Gasketless laparoscopic insufflator systems are marketed for the ability to prevent desufflation of pneumoperitoneum during laparoscopy. However, surgeons raised concern for possible introduction of non-absorbable room air, including oxygen (O2), with these systems. A community-university collaborative was created to test this hypothesis.

Methods

An artificial abdomen, calibrated to equivalent compliance and volume of an average abdomen, was connected to a flow meter, oxygen concentration sensor, and commercially available laparoscopic gasketless cannula system. A commercially available gasketed cannula system was utilized as a control. Intra-abdominal concentration of oxygen was measured at 0–60 L per minute (L/min) of insufflated carbon dioxide (CO2) aspiration, as would occur during laparoscopic suctioning. For reference, a 5-mm laparoscopic suction device has an aspiration rate of approx. 42 L per minute. At the test facility, room air was 20.5% O2 at 50% humidity. Descriptive and univariate statistics were calculated with p < 0.05 considered significant.

Results

At 0 L/min CO2 aspiration, there was minimal (< 0.5%) oxygen detected intra-abdominally. However, with increasing rates of aspiration of pneumoperitoneum, increasing amounts of room air were detected intraabdominally in the gasketless versus gasketed cannula systems (mean ± standard deviation): 14.7 ± 1.2% versus 1.2 ± 0.5%, p < 0.0001 at 5 L/min aspiration, 18.1 ± 0.69% versus 1.1 ± 0.02%, p < 0.0001 at 10 L/min, 50.4 ± 2.19% vs 1.01 ± 0.003%, p < 0.0001 at 20 L/min.

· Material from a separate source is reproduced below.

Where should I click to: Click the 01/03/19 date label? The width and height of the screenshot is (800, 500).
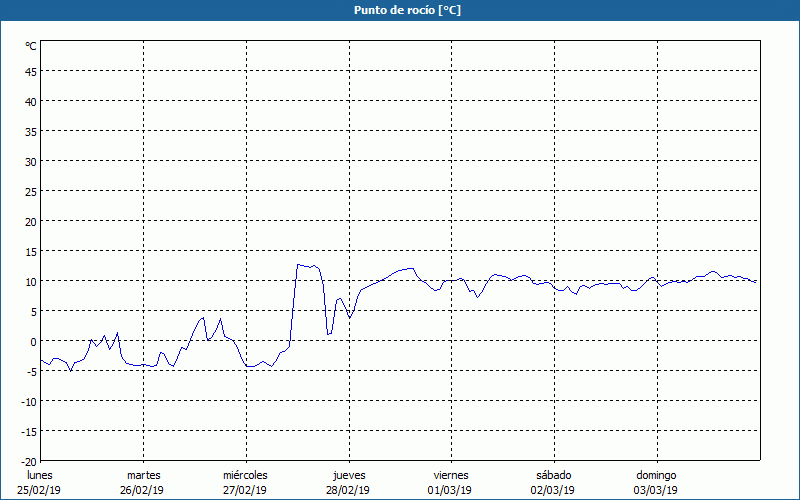(x=450, y=490)
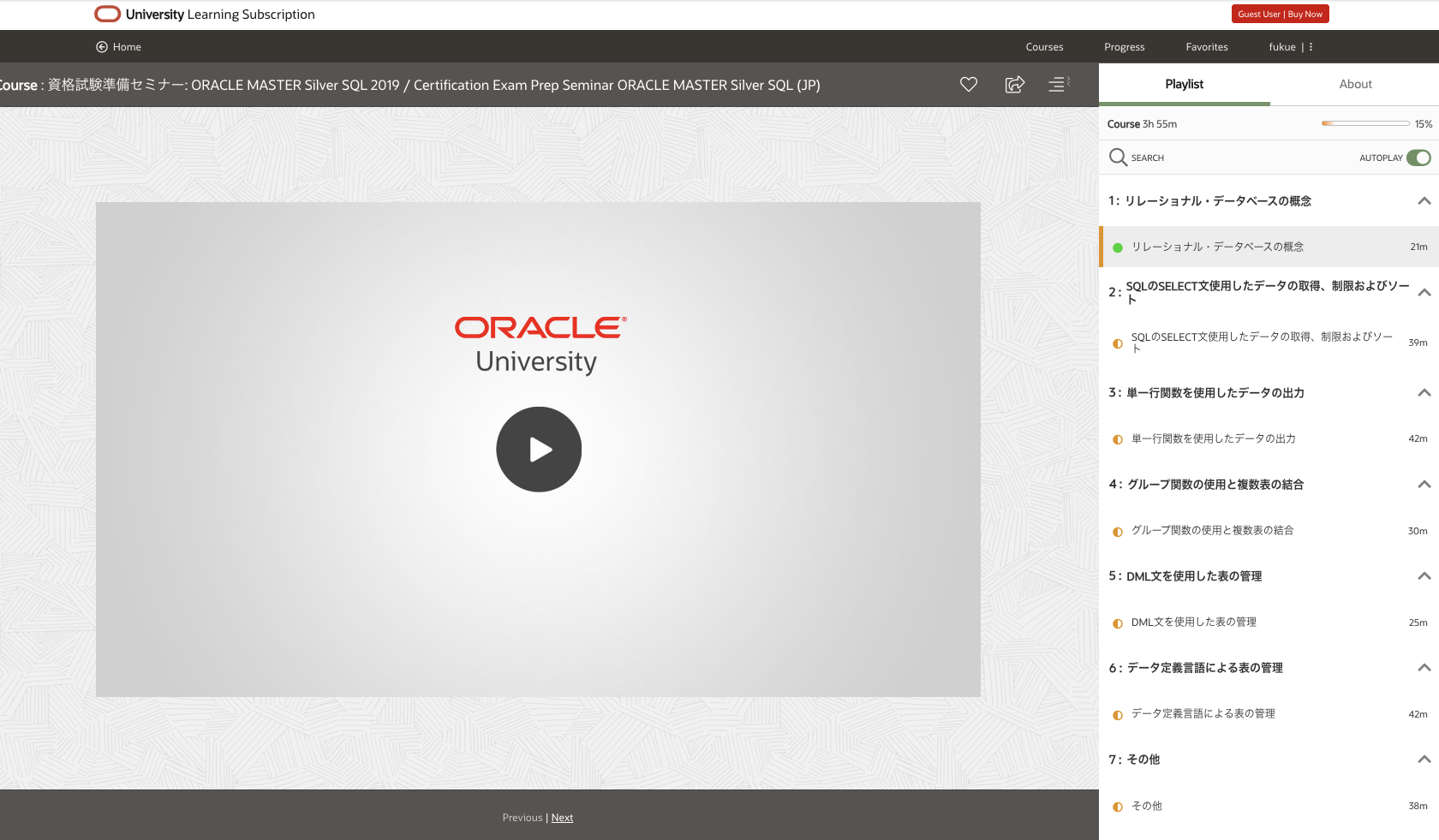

Above 25 L/min aspiration, the standard gasketed cannula systems experienced desufflation, but the gasketless system continued to entrain air to maintain insufflation: 64% room air at 30 L/min aspiration, 71% at 40 L/min aspiration, 77% at 50 L/min aspiration, and 84% at 60 L/min aspiration.

Conclusions

Gasketless cannula insufflation systems maintain abdominal insufflation by entraining non-medical room air. Especially at high aspiration rates, the majority of absorbable CO2 was replaced by non-medical room air, increasing potential for gas embolism with poorly absorbed oxygen and nitrogen. Authors have reported these experimental findings to the FDA and companies marketing these devices.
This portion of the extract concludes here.